The TEI oven used in this study has two temperature zones (T1, T2), offering more flexibility regarding the temperature gradient the sample is exposed to. This enables the use of one analytical method for various matrices like polymers, sludge, and soil. The final temperature where combustion took place in the presence of argon and oxygen was 1050 °C.

For pyrohydrolytic combustion, a water stream is essential as it converts the halogens into their hydrogenous form (Figure 1). The halogens (fluorine, chlorine, bromine) and sulfur are volatilized in the combustion step, transported into the absorber solution (hydrogen peroxide) with an argon/oxygen gas stream, and transferred into the liquid phase (Figure 1).
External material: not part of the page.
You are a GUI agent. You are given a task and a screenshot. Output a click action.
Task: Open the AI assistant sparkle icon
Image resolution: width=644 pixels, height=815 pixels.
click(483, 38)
Dosinos guarantee precise automated liquid handling, e.g., the transfer of the aqueous sample into the IC for analysis or water delivery essential for pyrohydrolytic combustion.

The ceramic setup of the TEI CIC instrument enables stable combustion conditions and extends the lifetime of consumables which are more robust against high concentrations of alkali metals and/or alkaline earth metals (compared to quartz consumables, e.g., combustion tubes, boats, and cups).
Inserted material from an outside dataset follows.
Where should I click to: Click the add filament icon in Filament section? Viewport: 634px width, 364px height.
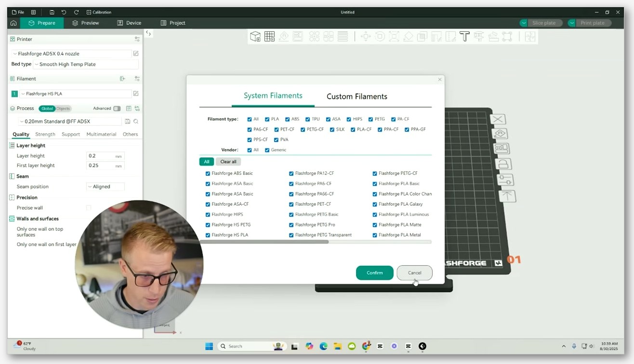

The ion chromatographic separation of the studied anions was achieved on the high-capacity Metrosep A Supp 19 - 150/4.0 column in combination with the A Supp 19 Guard/4.0. A standard carbonate/bicarbonate eluent was used, prepared automatically from a self-made concentrate with the 941 Eluent Production Module.

Automatic system calibration with the Metrohm intelligent Partial Loop Injection Technique (MiPT) was performed using inorganic standards for fluoride, chloride, bromide, and sulfate (1 g/L standard solutions, TraceCert® from Sigma-Aldrich). Depending on the sample concentration, a high-low calibration is recommended. Two calibration ranges (low calibration 0.0125–0.500 mg/L, required to quantify fluoride and bromide in the wood sample, and high calibration 0.125–5.000 mg/L for the rest of the samples) were performed. MagIC Net automatically assigns the correct calibration depending on the analyte’s concentration and calculates the concentration in mg/L. With special user-defined results, final concentrations in the samples were automatically calculated (in mg/kg, Equation 1) and summarized in a report.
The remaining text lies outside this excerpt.